━━ Entries

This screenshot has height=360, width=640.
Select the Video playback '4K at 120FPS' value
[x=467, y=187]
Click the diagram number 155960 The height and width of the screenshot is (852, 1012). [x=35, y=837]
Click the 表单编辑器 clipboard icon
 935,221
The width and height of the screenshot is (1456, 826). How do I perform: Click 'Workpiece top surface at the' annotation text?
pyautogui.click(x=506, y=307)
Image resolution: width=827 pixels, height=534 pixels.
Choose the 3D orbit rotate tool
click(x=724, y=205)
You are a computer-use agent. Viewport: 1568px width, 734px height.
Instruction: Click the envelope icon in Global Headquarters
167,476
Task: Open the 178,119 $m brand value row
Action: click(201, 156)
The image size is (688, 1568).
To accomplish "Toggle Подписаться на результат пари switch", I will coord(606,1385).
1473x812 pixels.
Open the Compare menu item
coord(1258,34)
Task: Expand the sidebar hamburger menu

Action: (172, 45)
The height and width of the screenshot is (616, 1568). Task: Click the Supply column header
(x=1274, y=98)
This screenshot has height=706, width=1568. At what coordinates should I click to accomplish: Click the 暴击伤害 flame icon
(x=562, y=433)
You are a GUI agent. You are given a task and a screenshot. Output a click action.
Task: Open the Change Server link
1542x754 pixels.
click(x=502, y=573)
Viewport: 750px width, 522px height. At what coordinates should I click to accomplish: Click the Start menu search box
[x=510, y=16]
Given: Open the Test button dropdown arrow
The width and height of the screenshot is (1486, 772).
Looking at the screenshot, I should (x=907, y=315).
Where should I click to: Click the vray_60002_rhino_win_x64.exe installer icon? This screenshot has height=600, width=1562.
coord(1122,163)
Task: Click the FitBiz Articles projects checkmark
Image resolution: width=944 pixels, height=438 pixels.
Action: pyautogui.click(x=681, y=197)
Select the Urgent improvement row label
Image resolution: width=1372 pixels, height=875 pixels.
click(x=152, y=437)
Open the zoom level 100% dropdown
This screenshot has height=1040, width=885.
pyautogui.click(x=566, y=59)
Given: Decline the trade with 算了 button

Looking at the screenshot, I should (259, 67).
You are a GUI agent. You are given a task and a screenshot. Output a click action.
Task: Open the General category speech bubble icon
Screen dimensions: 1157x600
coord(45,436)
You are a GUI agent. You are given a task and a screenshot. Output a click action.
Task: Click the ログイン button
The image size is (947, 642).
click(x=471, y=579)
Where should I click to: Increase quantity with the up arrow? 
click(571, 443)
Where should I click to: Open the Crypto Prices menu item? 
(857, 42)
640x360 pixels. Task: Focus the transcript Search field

━━━━

Objective — Lay out every line above as a Markdown table with the columns Row and Line, giving each row a sequential number and omitting blank lines.

Task response —
| Row | Line |
|---|---|
| 1 | This screenshot has height=360, width=640. |
| 2 | Select the Video playback '4K at 120FPS' value |
| 3 | [x=467, y=187] |
| 4 | Click the diagram number 155960 The height and width of the screenshot is (852, 1012). [x=35, y=837] |
| 5 | Click the 表单编辑器 clipboard icon |
| 6 |  935,221 |
| 7 | The width and height of the screenshot is (1456, 826). How do I perform: Click 'Workpiece top surface at the' annotation text? |
| 8 | pyautogui.click(x=506, y=307) |
| 9 | Image resolution: width=827 pixels, height=534 pixels. |
| 10 | Choose the 3D orbit rotate tool |
| 11 | click(x=724, y=205) |
| 12 | You are a computer-use agent. Viewport: 1568px width, 734px height. |
| 13 | Instruction: Click the envelope icon in Global Headquarters |
| 14 | 167,476 |
| 15 | Task: Open the 178,119 $m brand value row |
| 16 | Action: click(201, 156) |
| 17 | The image size is (688, 1568). |
| 18 | To accomplish "Toggle Подписаться на результат пари switch", I will coord(606,1385). |
| 19 | 1473x812 pixels. |
| 20 | Open the Compare menu item |
| 21 | coord(1258,34) |
| 22 | Task: Expand the sidebar hamburger menu |
| 23 | Action: (172, 45) |
| 24 | The height and width of the screenshot is (616, 1568). Task: Click the Supply column header |
| 25 | (x=1274, y=98) |
| 26 | This screenshot has height=706, width=1568. At what coordinates should I click to accomplish: Click the 暴击伤害 flame icon |
| 27 | (x=562, y=433) |
| 28 | You are a GUI agent. You are given a task and a screenshot. Output a click action. |
| 29 | Task: Open the Change Server link |
| 30 | 1542x754 pixels. |
| 31 | click(x=502, y=573) |
| 32 | Viewport: 750px width, 522px height. At what coordinates should I click to accomplish: Click the Start menu search box |
| 33 | [x=510, y=16] |
| 34 | Given: Open the Test button dropdown arrow |
| 35 | The width and height of the screenshot is (1486, 772). |
| 36 | Looking at the screenshot, I should (x=907, y=315). |
| 37 | Where should I click to: Click the vray_60002_rhino_win_x64.exe installer icon? This screenshot has height=600, width=1562. |
| 38 | coord(1122,163) |
| 39 | Task: Click the FitBiz Articles projects checkmark |
| 40 | Image resolution: width=944 pixels, height=438 pixels. |
| 41 | Action: pyautogui.click(x=681, y=197) |
| 42 | Select the Urgent improvement row label |
| 43 | Image resolution: width=1372 pixels, height=875 pixels. |
| 44 | click(x=152, y=437) |
| 45 | Open the zoom level 100% dropdown |
| 46 | This screenshot has height=1040, width=885. |
| 47 | pyautogui.click(x=566, y=59) |
| 48 | Given: Decline the trade with 算了 button |
| 49 | Looking at the screenshot, I should (259, 67). |
| 50 | You are a GUI agent. You are given a task and a screenshot. Output a click action. |
| 51 | Task: Open the General category speech bubble icon |
| 52 | Screen dimensions: 1157x600 |
| 53 | coord(45,436) |
| 54 | You are a GUI agent. You are given a task and a screenshot. Output a click action. |
| 55 | Task: Click the ログイン button |
| 56 | The image size is (947, 642). |
| 57 | click(x=471, y=579) |
| 58 | Where should I click to: Increase quantity with the up arrow?  |
| 59 | click(571, 443) |
| 60 | Where should I click to: Open the Crypto Prices menu item?  |
| 61 | (857, 42) |
| 62 | 640x360 pixels. Task: Focus the transcript Search field |